Knapp eine halbe Milliarde Euro investierten die Versorger Eon, N-Ergie, Mainova und die HSE in das Gaskraftwerk Irsching 5 bei Ingolstadt. Die Siemens-Anlage gehört mit einem Wirkungsgrad von fast 60 Prozent zu den effizientesten Kraftwerken seiner Art weltweit. Dennoch verdient sie kein Geld. Der Grund: Das Kraftwerk kommt in der momentanen Marktsituation nur auf 1.800 Betriebsstunden. Für einen auskömmlichen Betrieb nötig wären mindestens 4.000 Stunden. 

Ein Sprecher der Darmstädter HSE, dem kleinsten Anteilseigner, bestätigte gegenüber BIZZ energy today, dass die Betreiber zeitnah über eine vorübergehende Abschaltung des Kraftwerks entscheiden werden. Ende des Monats sollen die Betreiber zu einer Versammlung zusammenkommen, hieß es. Ein Eon-Sprecher bestätigte auf Nachfrage der Redaktion, dass sich die Irsching-Betreiber verpflichtet hätten, die Anlage bis Ende März am Netz zu halten.  „Bis dahin muss eine Lösung gefunden werden.“ Es sei aber davon auszugehen, dass die Anlage stillgelegt werde. Eon-Chef Johannes Teyssen hatte am Mittwoch betont, dass Anlagen, die dauerhaft keine Gewinne erzielten, aus betriebswirtschaftlichen Gründen schließen müssten.

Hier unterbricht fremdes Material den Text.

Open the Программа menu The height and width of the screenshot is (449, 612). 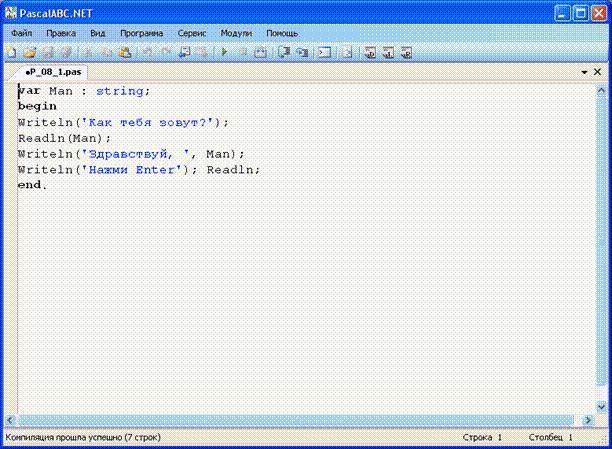pyautogui.click(x=141, y=34)
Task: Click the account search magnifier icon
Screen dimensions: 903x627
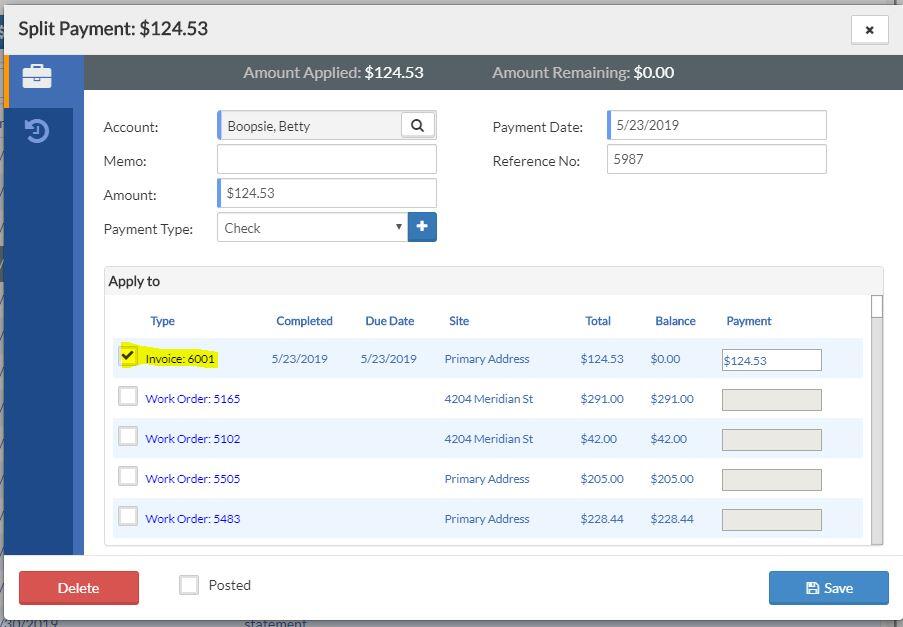Action: pyautogui.click(x=418, y=125)
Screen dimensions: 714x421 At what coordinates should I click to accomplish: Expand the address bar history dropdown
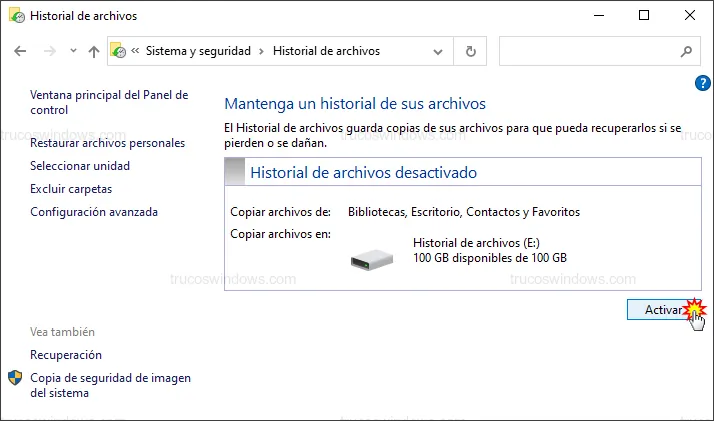437,51
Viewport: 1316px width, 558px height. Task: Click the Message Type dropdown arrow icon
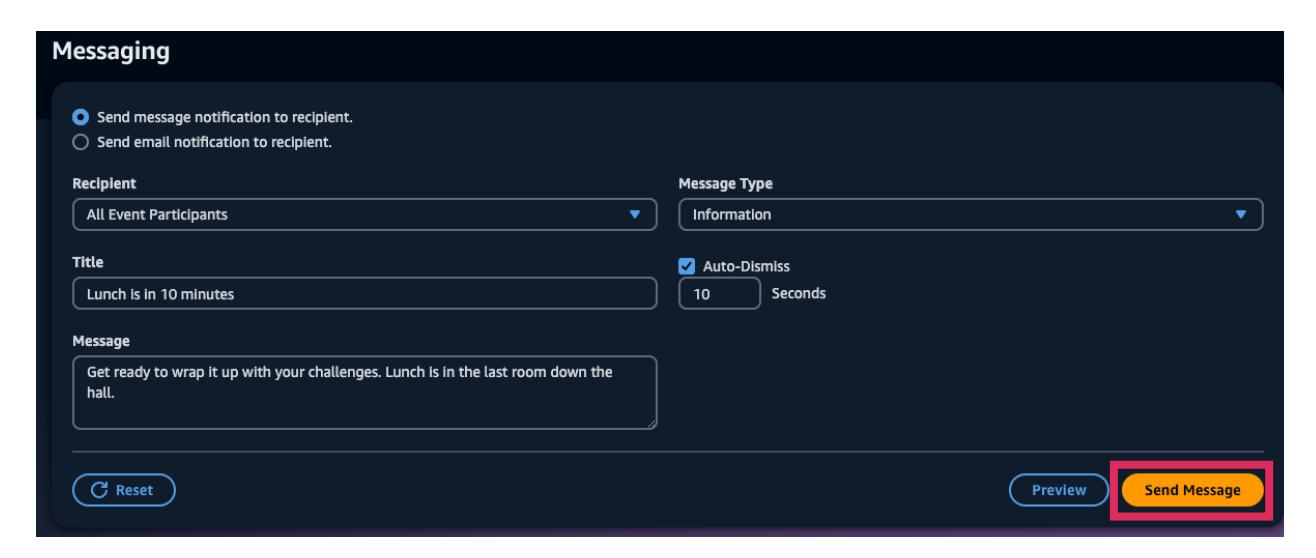(x=1241, y=214)
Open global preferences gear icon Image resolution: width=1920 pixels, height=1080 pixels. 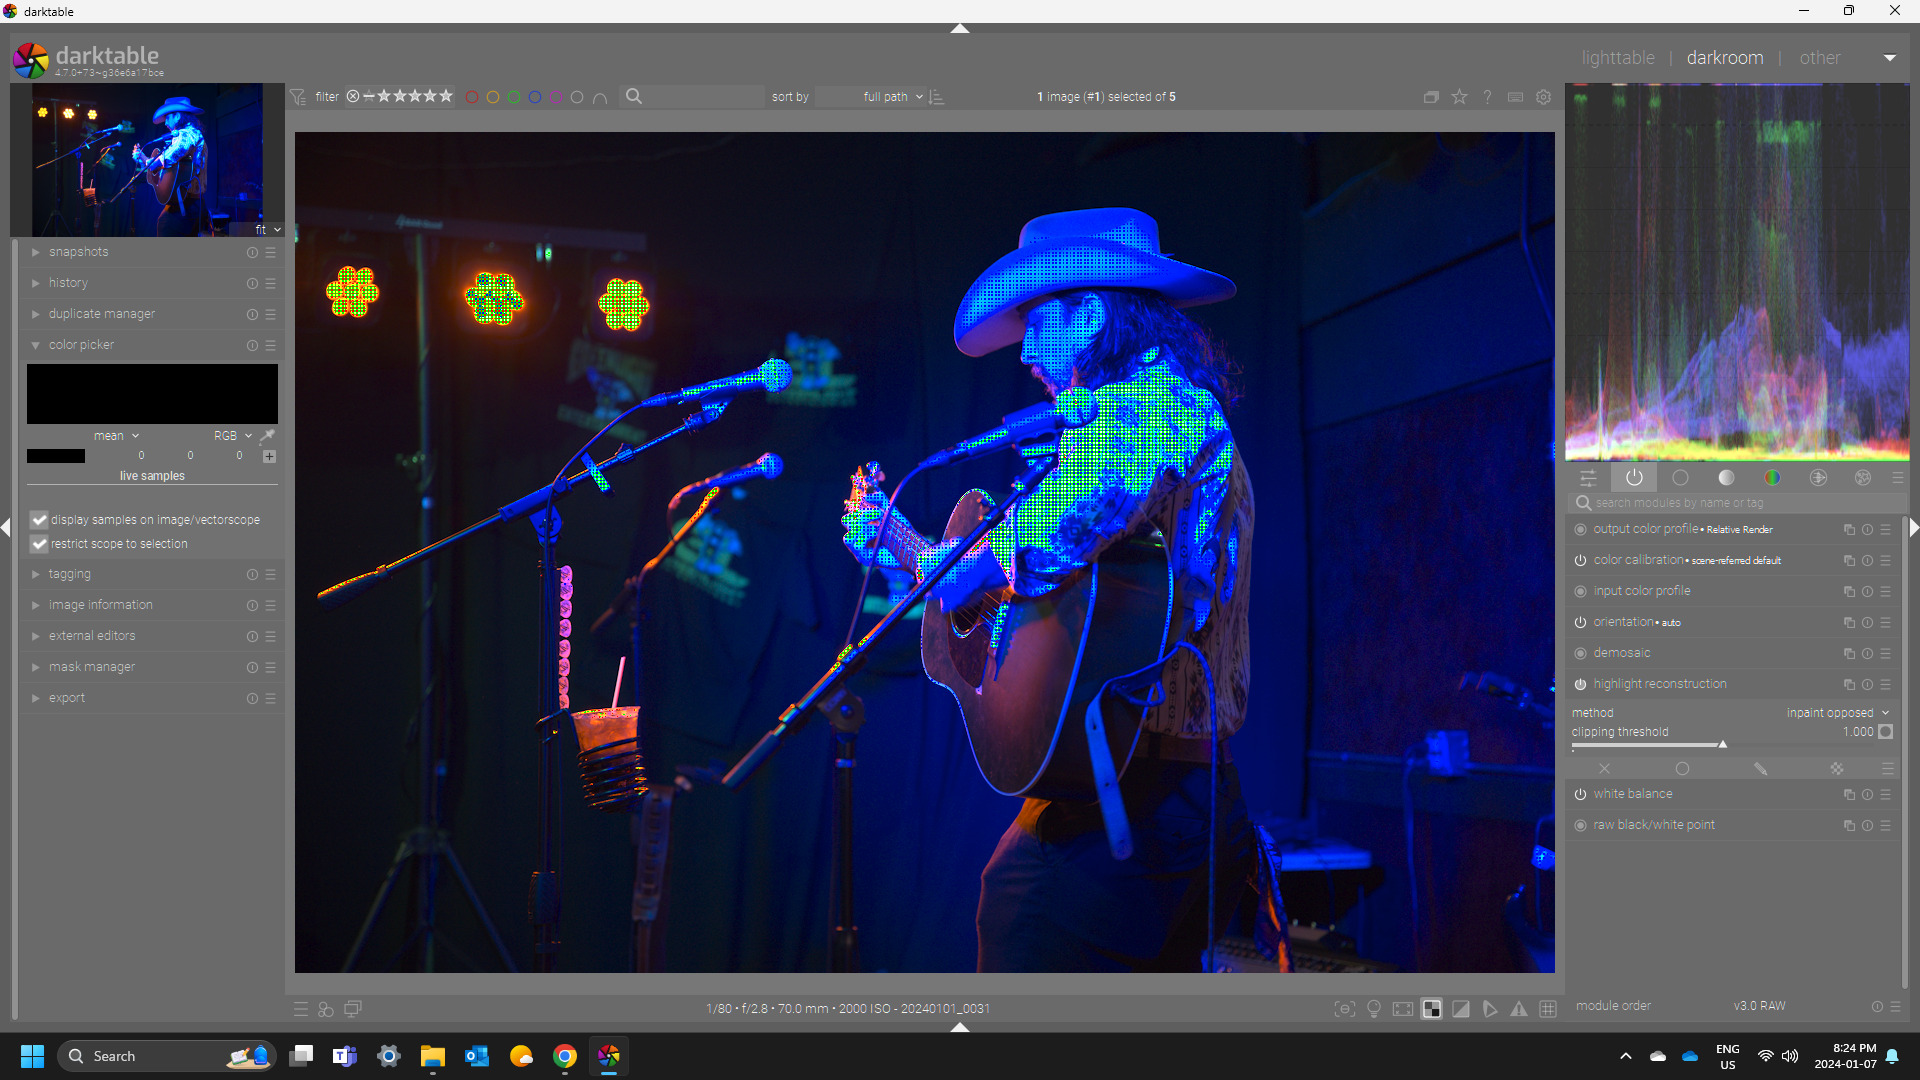tap(1543, 97)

Wegen des momentan sehr niedrigen Kohlepreises haben insbesondere Spitzenlast-Gaskraftwerke im Markt kaum eine Chance. Hinzu kommt, dass der Preis für die CO2-Zertifikate ein historisches Tief erreicht hat. „Es gibt zu viele CO2-Zertifikate im Markt. Wenn die Mengen nicht mehr passen, gerät das System aus dem Ruder“, sagte Jürgen Tzschoppe, Deutschland-Chef des norwegischen Energieversorgers Statkraft, im Interview mit BIZZ energy today. Momentan sei es für Betreiber von Gaskraftwerken nicht möglich, die Investitionen wieder einzuspielen.

Ihren Vorteil der vergleichsweise emissionsarmen Energieerzeugung können Gaskraftwerke nur bei einem hohen CO2-Preis ausspielen. Für zusätzliche Konkurrenz sorgen die erneuerbaren Energien, die ohne Brennstoffkosten in den Strommarkt drängen. 

Zeil will Schließung verhindern

Die bayrische Landesregierung kündigte Widerstand gegen die geplante Abschaltung an. „Das Gaskraftwerk Irsching 5 bleibt auf jeden Fall am Netz. Und zwar auch dann, wenn die Betreiber Eon, N-Ergie, Mainova und HSE die Anlage stilllegen wollen“, sagte der Wirtschafts- und Energieminister Martin Zeil (FDP). Seiner Meinung nach ist die Anlage für die Systemstabilität unverzichtbar. In diesem Fall könnte die Netzagentur die Abschaltung verbieten. Die Betreiber erhielten dann für ihre Verluste einen Ausgleich.

Probleme auch in Frankreich

Nicht nur in Deutschland kämpfen Gaskraftwerke mit geringen Betriebsstunden. Auch in Frankreich plant der Versorger GDF Suez laut Bloomberg New Energy Finance, Anlagen stillzulegen. Die Differenz zwischen den Brennstoffkosten und den Erlösen aus dem Stromverkauf habe einen neuen Tiefstand erreicht. Der sogenannte „spark spread“ habe zuletzt bei Minus 18,35 Euro pro Megawattstunde gelegen, so Bloomberg. Betreiber von Gaskraftwerken in den Niederlanden, in Spanien und Tschechien seien mit ähnlichen Problemen konfrontiert.